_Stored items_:
________________
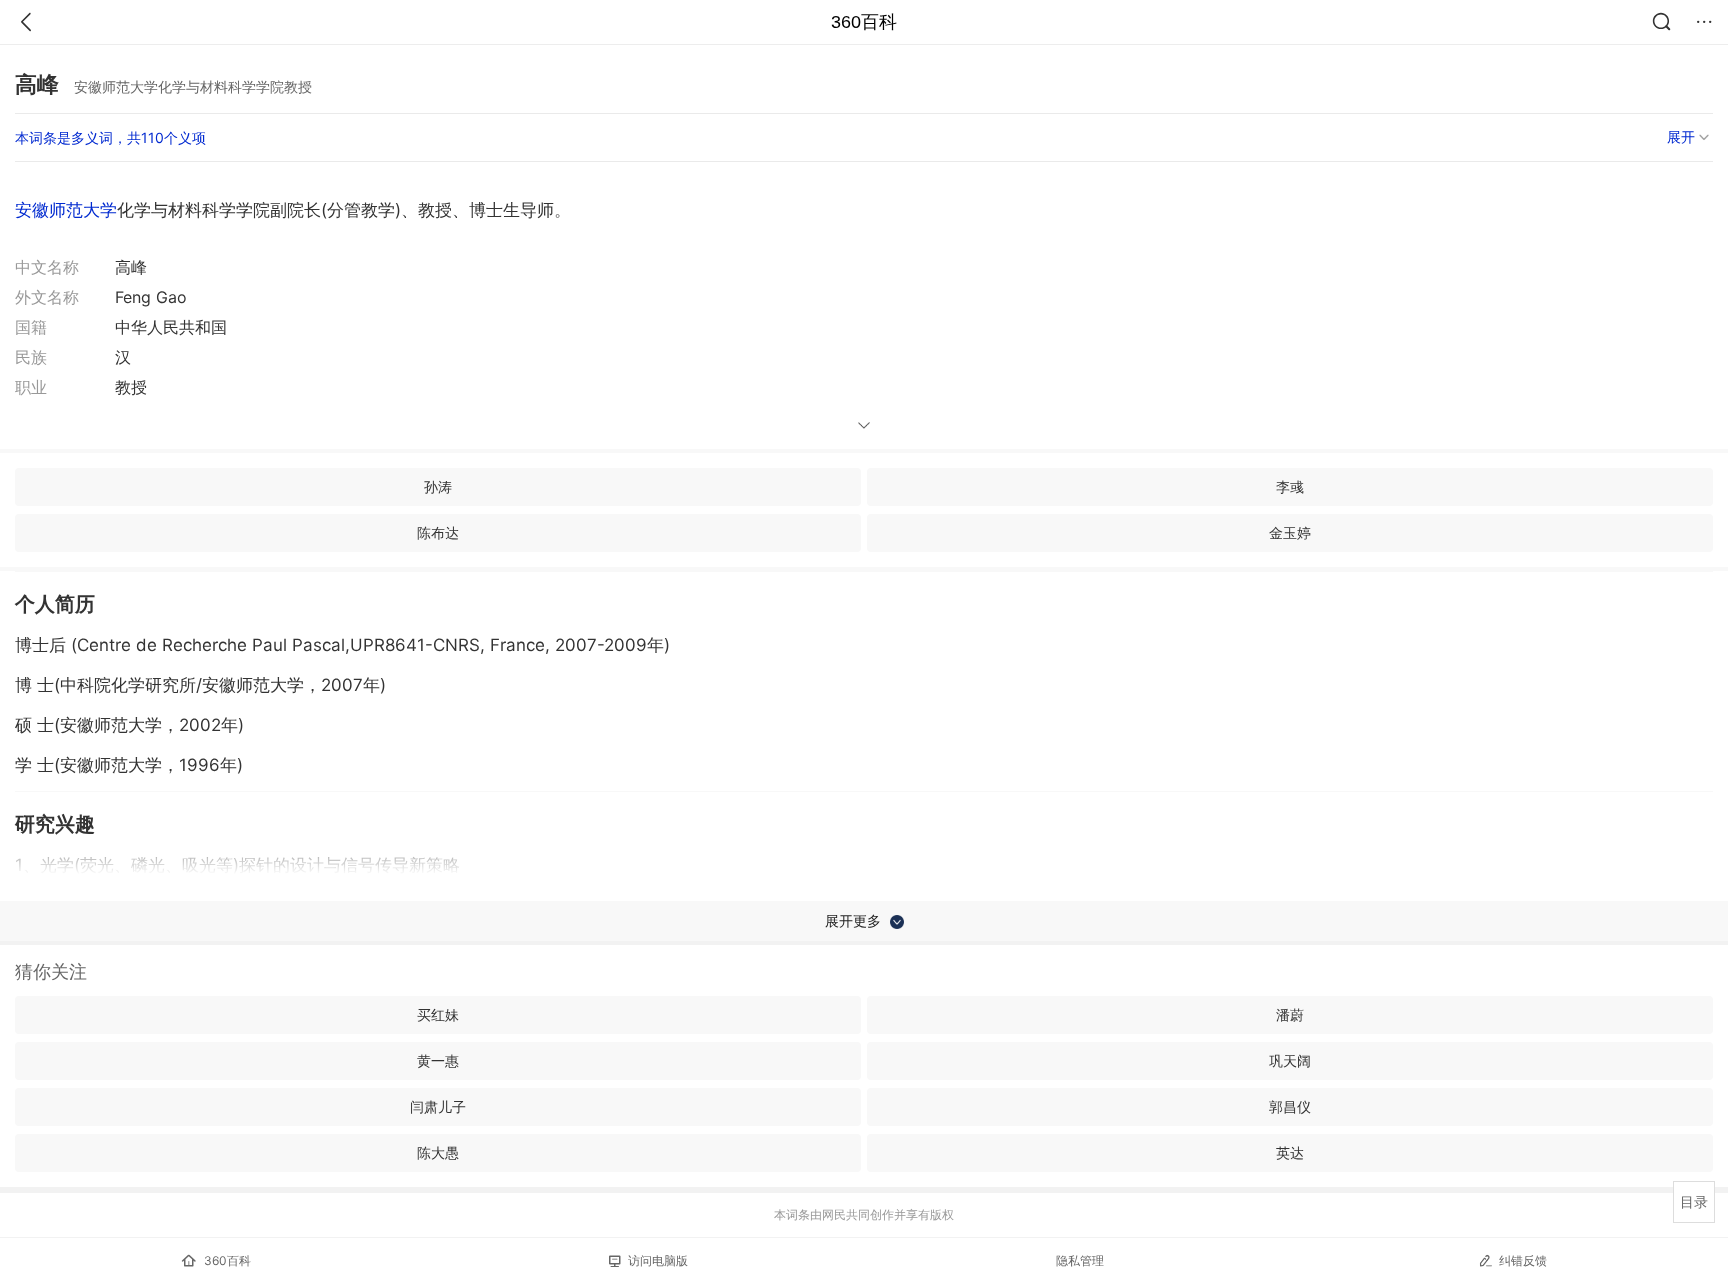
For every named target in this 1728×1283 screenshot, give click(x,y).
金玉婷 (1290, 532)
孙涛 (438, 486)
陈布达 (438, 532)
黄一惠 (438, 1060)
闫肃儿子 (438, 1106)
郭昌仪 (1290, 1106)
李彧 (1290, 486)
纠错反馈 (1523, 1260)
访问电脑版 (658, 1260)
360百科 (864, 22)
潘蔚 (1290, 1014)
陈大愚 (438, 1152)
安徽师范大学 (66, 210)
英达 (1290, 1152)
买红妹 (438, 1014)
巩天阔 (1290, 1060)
________________
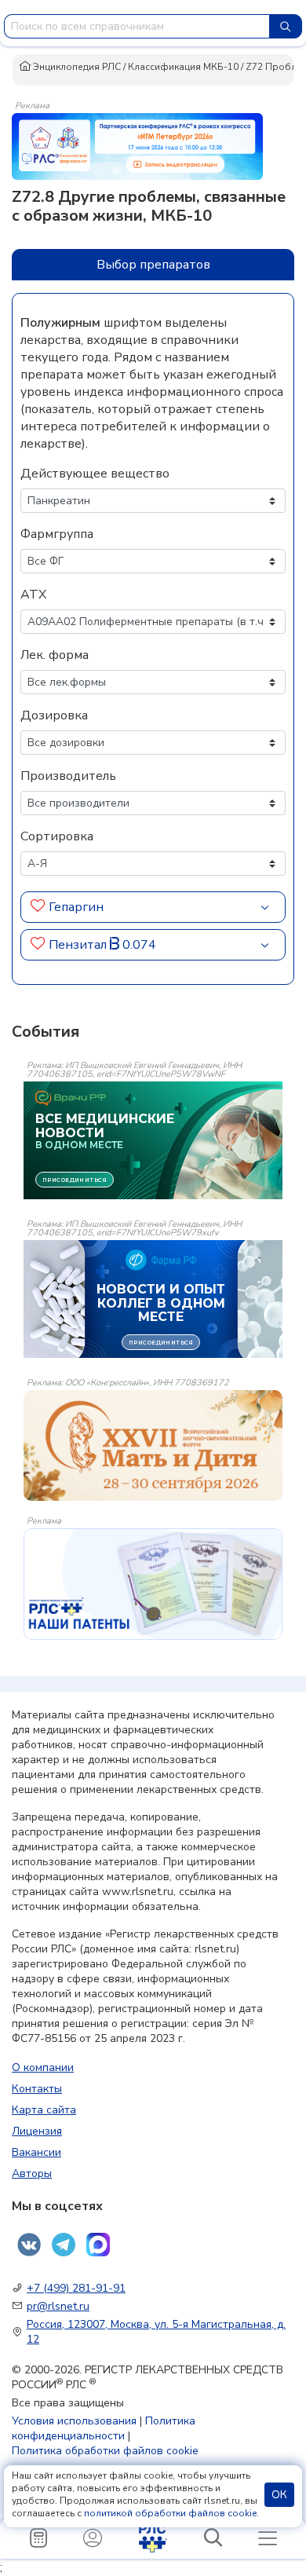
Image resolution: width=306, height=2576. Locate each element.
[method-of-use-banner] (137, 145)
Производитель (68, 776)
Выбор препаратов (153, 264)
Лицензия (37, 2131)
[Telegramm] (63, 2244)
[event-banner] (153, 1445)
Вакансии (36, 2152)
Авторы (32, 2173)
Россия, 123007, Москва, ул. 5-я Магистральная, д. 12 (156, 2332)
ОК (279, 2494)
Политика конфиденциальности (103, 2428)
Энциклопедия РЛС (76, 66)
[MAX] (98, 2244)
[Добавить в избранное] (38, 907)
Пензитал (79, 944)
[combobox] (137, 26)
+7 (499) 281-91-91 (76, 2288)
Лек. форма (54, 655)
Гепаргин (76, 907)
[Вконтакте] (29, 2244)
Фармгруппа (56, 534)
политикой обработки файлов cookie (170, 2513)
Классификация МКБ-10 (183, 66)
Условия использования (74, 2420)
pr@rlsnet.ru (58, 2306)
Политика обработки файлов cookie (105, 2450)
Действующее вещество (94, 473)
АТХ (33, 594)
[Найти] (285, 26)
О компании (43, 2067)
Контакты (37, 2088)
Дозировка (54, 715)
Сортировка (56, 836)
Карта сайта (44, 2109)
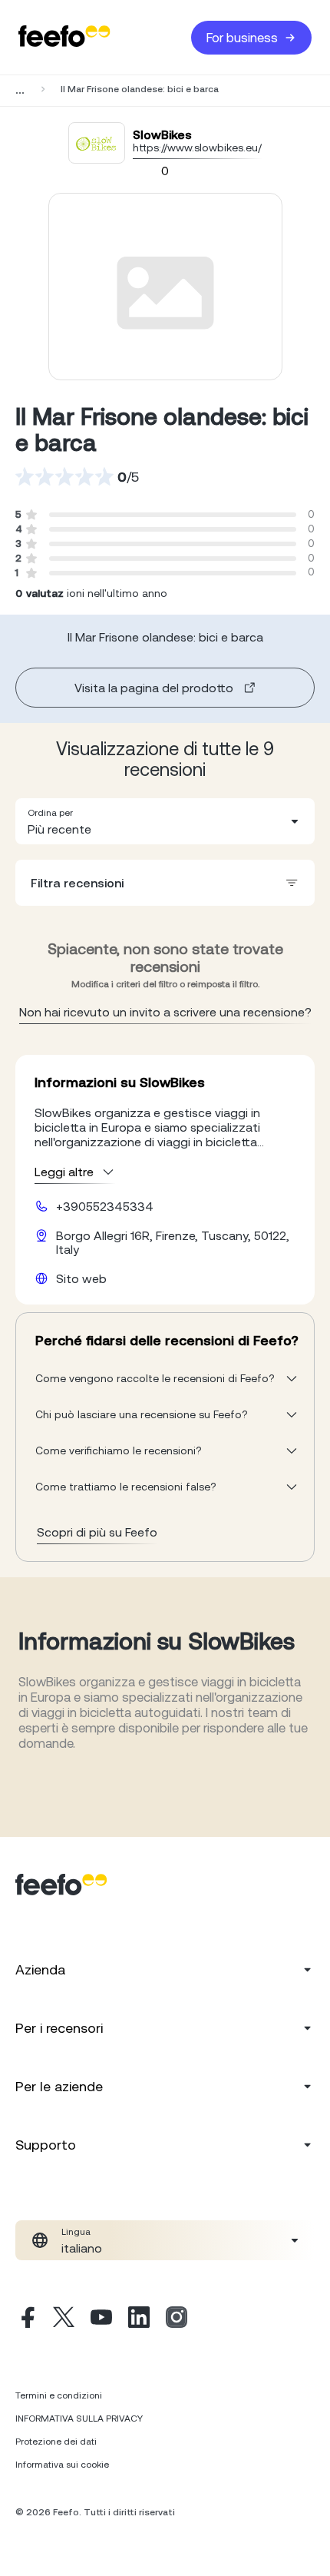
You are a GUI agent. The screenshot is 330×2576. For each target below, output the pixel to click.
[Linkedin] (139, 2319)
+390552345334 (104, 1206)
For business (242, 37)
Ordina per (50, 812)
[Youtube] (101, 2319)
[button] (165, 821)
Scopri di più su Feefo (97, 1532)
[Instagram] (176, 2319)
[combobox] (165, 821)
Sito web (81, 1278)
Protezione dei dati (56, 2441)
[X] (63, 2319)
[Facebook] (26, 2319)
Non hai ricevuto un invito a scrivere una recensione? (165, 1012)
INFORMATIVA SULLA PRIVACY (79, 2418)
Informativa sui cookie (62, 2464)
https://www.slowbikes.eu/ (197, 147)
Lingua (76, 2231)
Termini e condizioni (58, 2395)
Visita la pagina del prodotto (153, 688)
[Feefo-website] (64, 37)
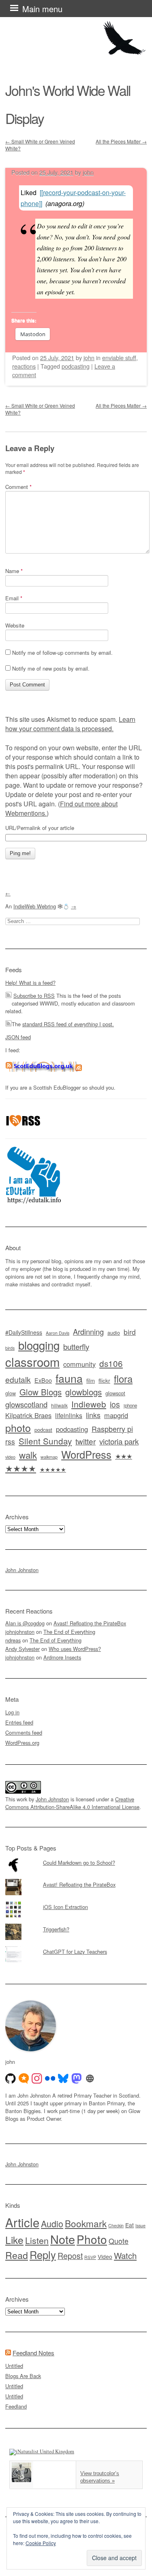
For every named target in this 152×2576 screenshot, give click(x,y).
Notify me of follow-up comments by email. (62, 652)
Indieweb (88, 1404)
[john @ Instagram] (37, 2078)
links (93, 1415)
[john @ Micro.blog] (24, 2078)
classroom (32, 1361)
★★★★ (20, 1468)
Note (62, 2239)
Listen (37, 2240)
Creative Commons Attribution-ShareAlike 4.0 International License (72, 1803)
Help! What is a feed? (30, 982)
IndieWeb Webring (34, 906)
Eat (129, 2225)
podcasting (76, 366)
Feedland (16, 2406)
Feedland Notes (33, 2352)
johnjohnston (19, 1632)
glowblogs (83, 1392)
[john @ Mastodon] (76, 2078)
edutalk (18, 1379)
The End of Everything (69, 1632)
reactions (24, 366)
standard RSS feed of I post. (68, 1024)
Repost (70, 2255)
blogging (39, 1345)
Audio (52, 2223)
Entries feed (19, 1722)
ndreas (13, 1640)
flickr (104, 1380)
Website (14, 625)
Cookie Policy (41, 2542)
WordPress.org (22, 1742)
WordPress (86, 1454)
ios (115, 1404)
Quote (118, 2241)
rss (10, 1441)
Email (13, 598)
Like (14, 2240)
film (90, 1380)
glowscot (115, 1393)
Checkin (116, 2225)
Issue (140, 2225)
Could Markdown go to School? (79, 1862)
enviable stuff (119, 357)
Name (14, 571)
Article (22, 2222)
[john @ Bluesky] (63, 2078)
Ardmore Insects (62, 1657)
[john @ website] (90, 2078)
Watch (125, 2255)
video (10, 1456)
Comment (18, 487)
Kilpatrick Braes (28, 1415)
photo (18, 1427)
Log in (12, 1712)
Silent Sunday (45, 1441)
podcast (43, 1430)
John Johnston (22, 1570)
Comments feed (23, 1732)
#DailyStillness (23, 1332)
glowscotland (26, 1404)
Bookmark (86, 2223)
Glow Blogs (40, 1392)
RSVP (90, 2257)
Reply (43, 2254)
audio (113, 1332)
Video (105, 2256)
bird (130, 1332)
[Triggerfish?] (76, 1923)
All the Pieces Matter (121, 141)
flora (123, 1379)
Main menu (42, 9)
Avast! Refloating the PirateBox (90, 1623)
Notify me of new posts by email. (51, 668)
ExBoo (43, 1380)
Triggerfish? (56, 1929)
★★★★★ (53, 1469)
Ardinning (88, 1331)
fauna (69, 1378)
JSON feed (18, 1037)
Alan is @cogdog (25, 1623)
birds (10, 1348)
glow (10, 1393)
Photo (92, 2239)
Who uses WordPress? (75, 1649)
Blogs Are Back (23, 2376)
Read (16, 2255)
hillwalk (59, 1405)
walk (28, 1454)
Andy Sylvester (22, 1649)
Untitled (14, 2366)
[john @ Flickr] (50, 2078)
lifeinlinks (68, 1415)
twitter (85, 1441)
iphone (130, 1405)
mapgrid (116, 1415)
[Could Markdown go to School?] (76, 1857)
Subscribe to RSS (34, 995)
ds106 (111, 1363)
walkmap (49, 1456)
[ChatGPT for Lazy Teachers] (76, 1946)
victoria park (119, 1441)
________________
_EXERCISE DIRECTIONS_:
All lines in the records above that contain "target" are to be reported.

_EXERCISE OUTPUT_:
For every named target in this 1728×1283 screenshot, give click(x,y).
You are a GUI agent. The screenshot is 330×2576. For each target below, output the pixel to click.
For every named target in this 152×2576 screenshot, give click(x,y).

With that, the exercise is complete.